With the BBC due to televise the Wheelchair World Cup, there would have been unprecedented exposure for this form of Rugby League.
England Wheelchair Manager Martin Coyd OBE, however, prefers to view the news as an opportunity rather than as a setback.
He said: “It’s disappointing, of course, but not unexpected. I did my grieving for the 2021 World Cup a few weeks ago.
“England’s players and coaches have worked incredibly hard, all the way through lockdown, ahead of an anticipated 2021 World Cup. They’ve focused on so many things, from the psychological aspects to nutrition, sleep, strength and conditioning strategies, from intensive skills work and simply throwing a ball to girlfriends, boyfriends, mums and dads in the park.
“I am sure there will be positives to come out of this, and our glass is half-full. The World Cup is still taking place, it’s just twelve months later, and we now have an opportunity for some serious Test match action this autumn.
“So Wheelchair Rugby League will end up with a great opportunity, with international Test matches hopefully taking place this year, followed by the World Cup in 2022. The players and the sport deserve that; it would certainly be a good way of making this the best World Cup to date.”
Wales Wheelchair head coach Stephen Jones said: “Understandably today’s confirmation that RLWC2021 has been postponed until next year is devastating news for players and staff. We have been looking forward and building towards this tournament, and with some of the players having to bend over backwards with employers to secure the time off, it has been a bitter pill to swallow.
He concluded: “However, the silver lining is that the squad now has a bit longer to prepare.

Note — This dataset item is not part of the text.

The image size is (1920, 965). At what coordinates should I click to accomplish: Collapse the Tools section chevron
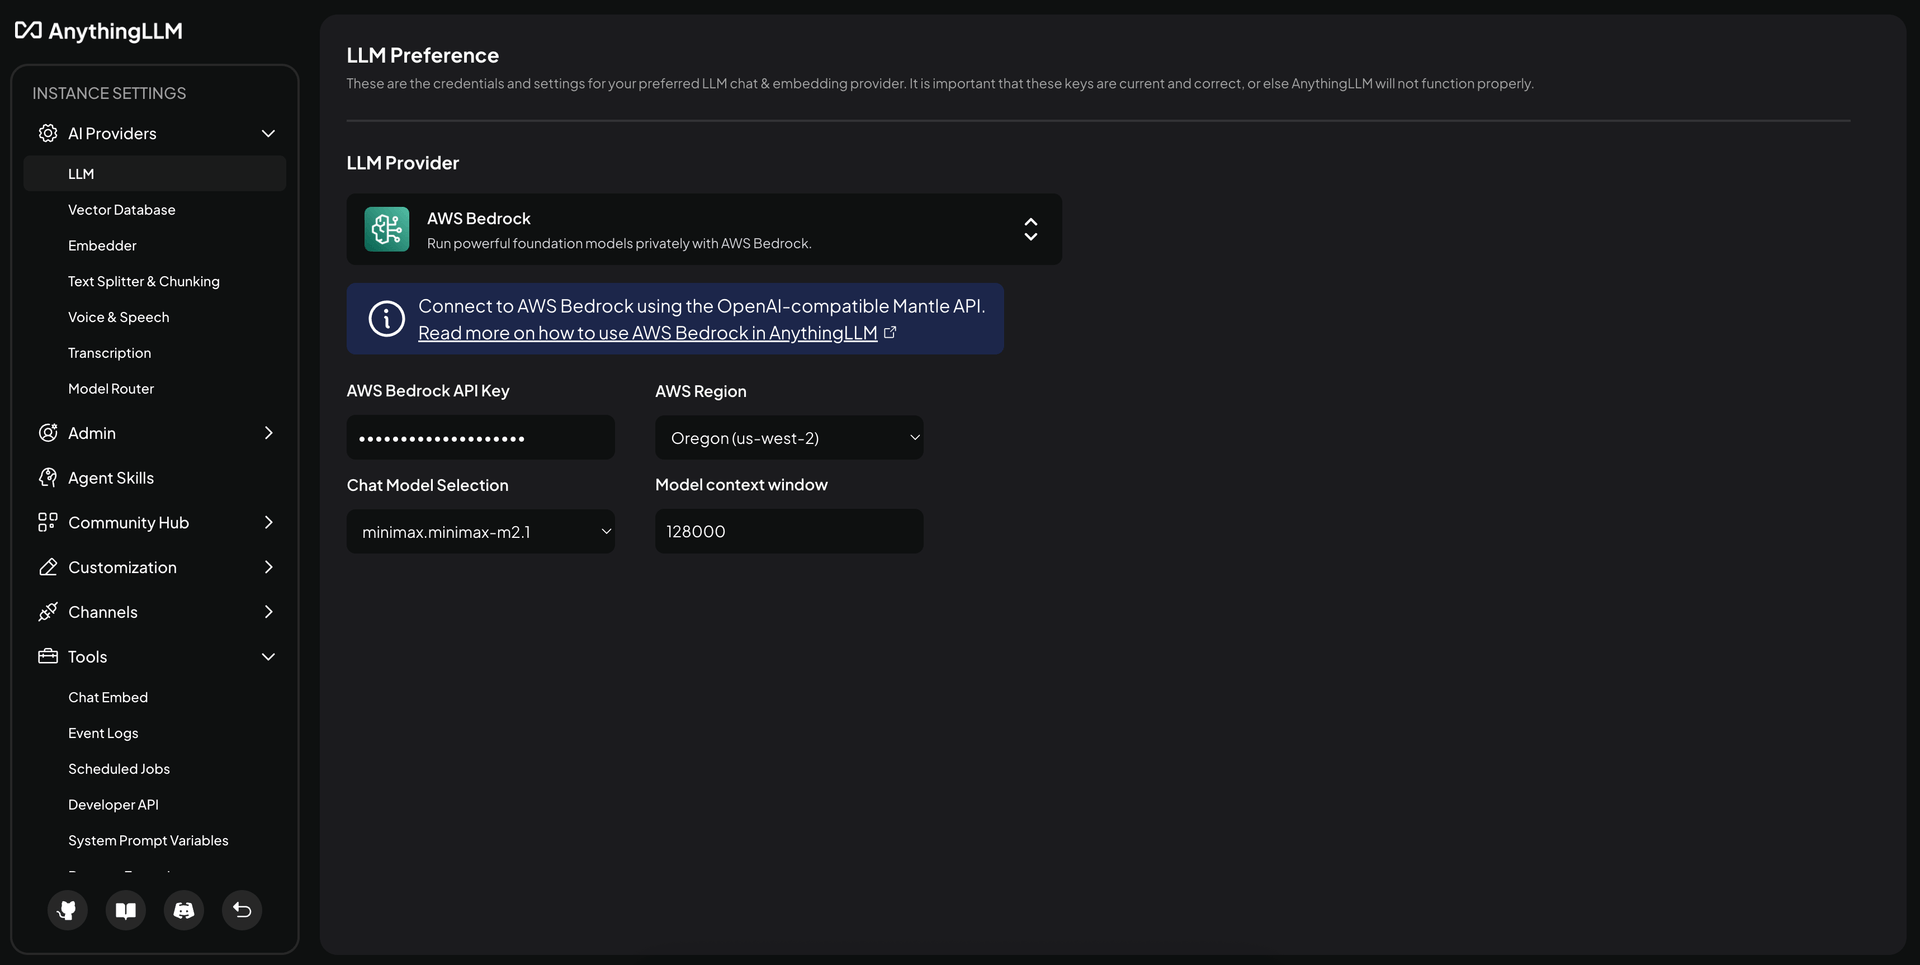tap(268, 657)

All those involved are now hoping that we can hold some form of competition at the end of the year to help with the disappointment this decision has caused.”
Ollie Cruickshank, the Operations Director of Scotland Rugby League, added: “Obviously we are disappointed the RLWC won’t be going ahead as planned, as a lot of time and effort has been put in by the players, coaching staff and support team to get to a position where we could select a squad to represent Scotland.
“We understand that the RLWC board did everything they could to get the tournament to go ahead, but sometimes these things don’t always work out.
“On a positive note, however, our coaches Mark Roughsedge and Dave Abel now have another twelve months to work with the extended squad, to build up to the rescheduled World Cup.”